WHAT TO DO >>
What lines below contain the string "This"? List them all.
──────── DATA EXTRACT
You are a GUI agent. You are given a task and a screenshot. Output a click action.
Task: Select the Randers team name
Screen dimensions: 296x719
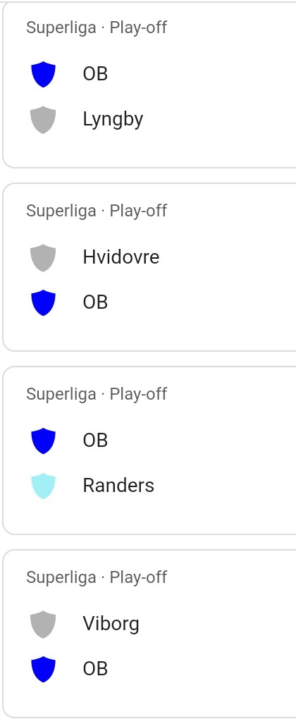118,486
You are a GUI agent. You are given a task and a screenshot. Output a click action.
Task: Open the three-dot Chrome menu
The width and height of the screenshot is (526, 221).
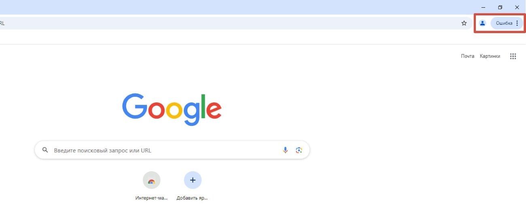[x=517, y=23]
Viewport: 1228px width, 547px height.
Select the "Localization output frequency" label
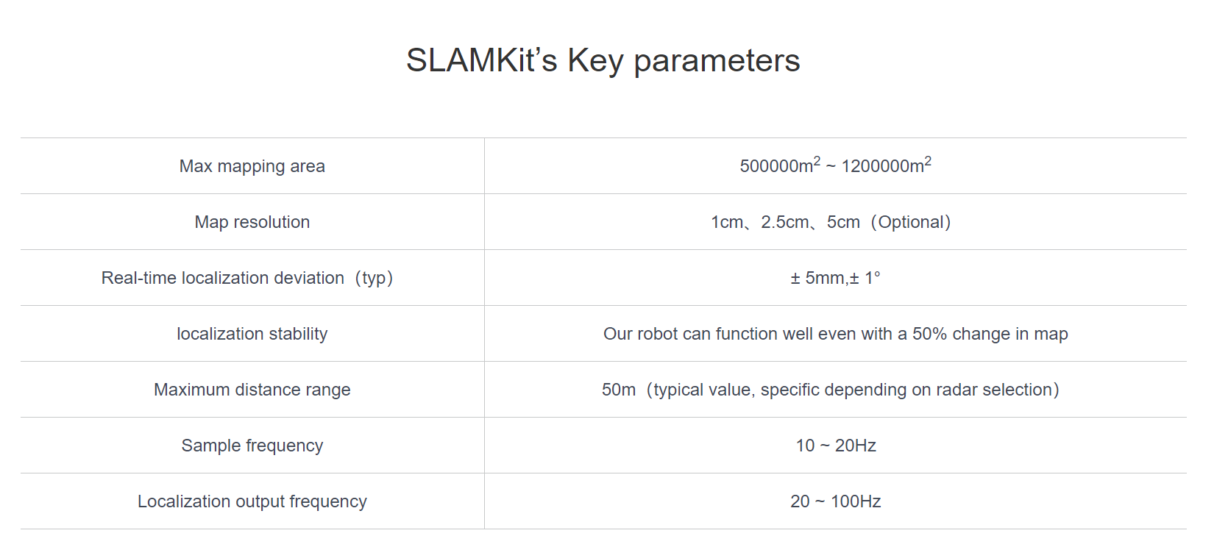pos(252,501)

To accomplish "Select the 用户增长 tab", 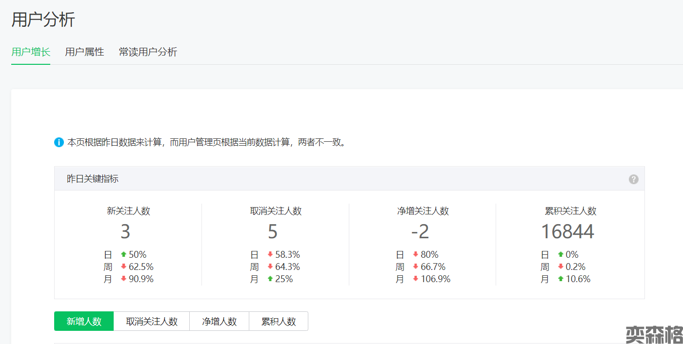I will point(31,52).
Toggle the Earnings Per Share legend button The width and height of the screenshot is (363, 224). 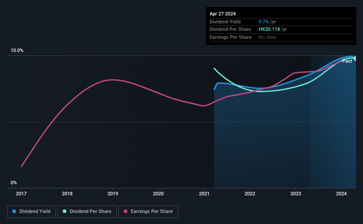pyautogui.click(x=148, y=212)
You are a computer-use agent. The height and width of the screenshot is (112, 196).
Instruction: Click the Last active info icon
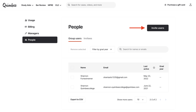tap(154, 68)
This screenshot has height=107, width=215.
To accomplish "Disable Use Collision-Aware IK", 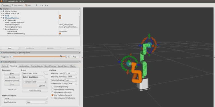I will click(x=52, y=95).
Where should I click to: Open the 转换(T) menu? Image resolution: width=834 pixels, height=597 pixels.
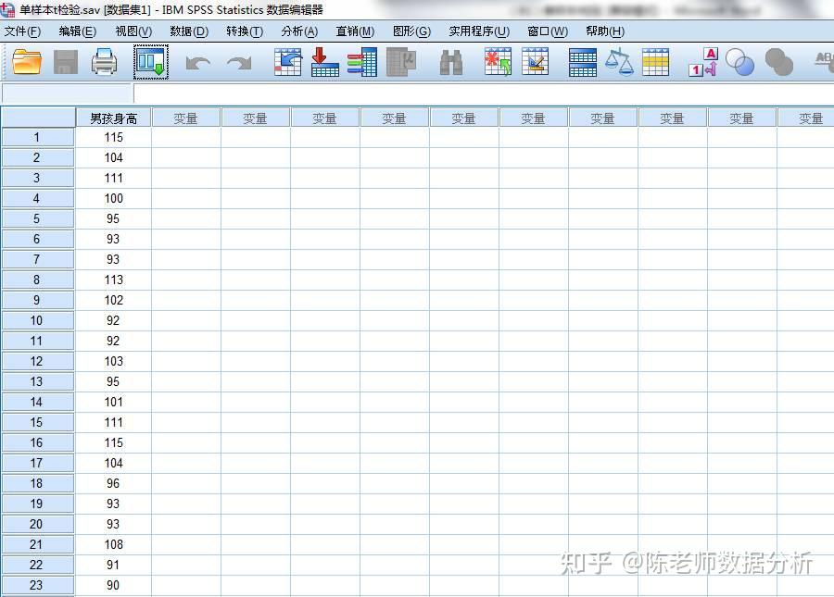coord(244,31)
────────────────
──────── DATA EXTRACT
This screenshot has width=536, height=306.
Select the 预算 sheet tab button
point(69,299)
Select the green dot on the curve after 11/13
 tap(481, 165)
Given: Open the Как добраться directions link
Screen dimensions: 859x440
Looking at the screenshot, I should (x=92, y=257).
────────────────
──────── DATA EXTRACT
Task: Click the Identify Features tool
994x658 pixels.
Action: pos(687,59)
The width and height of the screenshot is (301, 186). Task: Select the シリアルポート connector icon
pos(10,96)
────────────────
EXERCISE ANSWER >>
This screenshot has height=107, width=215.
This screenshot has width=536, height=306.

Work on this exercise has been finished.